In 2007, Mr. Bob Ctvrtlik1 and his brother Jeff formed Sunridge Partners, LLC to purchase the Sunridge Apartments, an apartment complex in Casper, Wyoming, consisting of ninety-six units. The Ctvrtliks, who reside in Southern California, had seven years of real estate investment experience at the time they purchased the apartments. They considered themselves "passive real estate investors," meaning that they would purchase properties and then hire another company to manage and maintain them.

Before purchasing the Sunridge Apartments, Sunridge obtained a "Property Condition Report" from LandAmerica, which was intended to "observe and document readily visible materials and building system defects which might significantly affect the value of the property, and determine if conditions exist which may have a significant impact on the continued operation of the facility." The report provided a general assessment of the apartment complex, ranking the condition of various components as excellent, good, fair, or poor, including the forced air heating system.

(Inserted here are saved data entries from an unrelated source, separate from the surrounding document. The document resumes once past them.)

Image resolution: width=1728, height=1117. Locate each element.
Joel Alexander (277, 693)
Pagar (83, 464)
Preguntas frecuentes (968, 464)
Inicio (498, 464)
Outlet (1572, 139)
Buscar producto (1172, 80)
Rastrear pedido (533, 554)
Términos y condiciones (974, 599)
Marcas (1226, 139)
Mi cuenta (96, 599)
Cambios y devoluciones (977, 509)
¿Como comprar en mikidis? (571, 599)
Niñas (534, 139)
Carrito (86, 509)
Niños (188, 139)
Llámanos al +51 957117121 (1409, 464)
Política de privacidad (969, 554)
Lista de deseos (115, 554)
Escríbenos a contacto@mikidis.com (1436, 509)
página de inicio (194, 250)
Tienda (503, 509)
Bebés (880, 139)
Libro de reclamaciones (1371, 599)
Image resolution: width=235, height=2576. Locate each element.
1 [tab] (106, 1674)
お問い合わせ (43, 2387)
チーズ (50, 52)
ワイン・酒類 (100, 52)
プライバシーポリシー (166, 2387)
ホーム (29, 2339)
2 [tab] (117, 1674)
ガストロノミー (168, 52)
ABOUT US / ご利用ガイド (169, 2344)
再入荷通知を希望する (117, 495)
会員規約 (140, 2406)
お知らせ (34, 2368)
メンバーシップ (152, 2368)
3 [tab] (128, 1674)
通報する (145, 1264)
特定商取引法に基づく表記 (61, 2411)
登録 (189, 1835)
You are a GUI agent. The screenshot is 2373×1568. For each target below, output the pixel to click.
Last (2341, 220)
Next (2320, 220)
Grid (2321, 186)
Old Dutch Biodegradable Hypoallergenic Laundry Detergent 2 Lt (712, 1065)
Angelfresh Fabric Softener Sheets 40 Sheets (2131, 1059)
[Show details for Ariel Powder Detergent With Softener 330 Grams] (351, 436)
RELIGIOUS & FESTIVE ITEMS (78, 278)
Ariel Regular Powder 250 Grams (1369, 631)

Constructed in 1979, most of the apartments were still heated by the original furnaces when Sunridge purchased the complex in 2007, though some had been replaced. The LandAmerica report identified the heating portion of the complex's broader HVAC system as "forced air gas fired furnaces" and ranked the complex's HVAC system as "fair," meaning that although it was in average or satisfactory condition, "some short term and/or immediate attention is required or recommended, primarily due to the normal aging and wear of the building system, to return the system to a good condition." Although the report did not identify replacing the furnaces as an immediate concern, it recommended the property owner set aside a capital reserve of $153,600 to replace the furnaces on a rolling basis over the course of the next five years.

Sunridge hired AMC as property manager to run the day-to-day operations of the apartments based on Sunridge's previous favorable experience using AMC to manage other properties. The management agreement between Sunridge and AMC required AMC to seek prior written approval from Sunridge before making any purchase over $1,000, except in the case of an emergency. The agreement further provided that if AMC made an emergency expenditure, it must report that purchase to Sunridge within twenty-four hours. AMC was also required to provide a monthly accounting to Sunridge detailing by category the apartment complex's monthly income and expenses. AMC received a fee of 3.4% of the complex's monthly gross income as compensation for its services. The fee was not affected by expenses.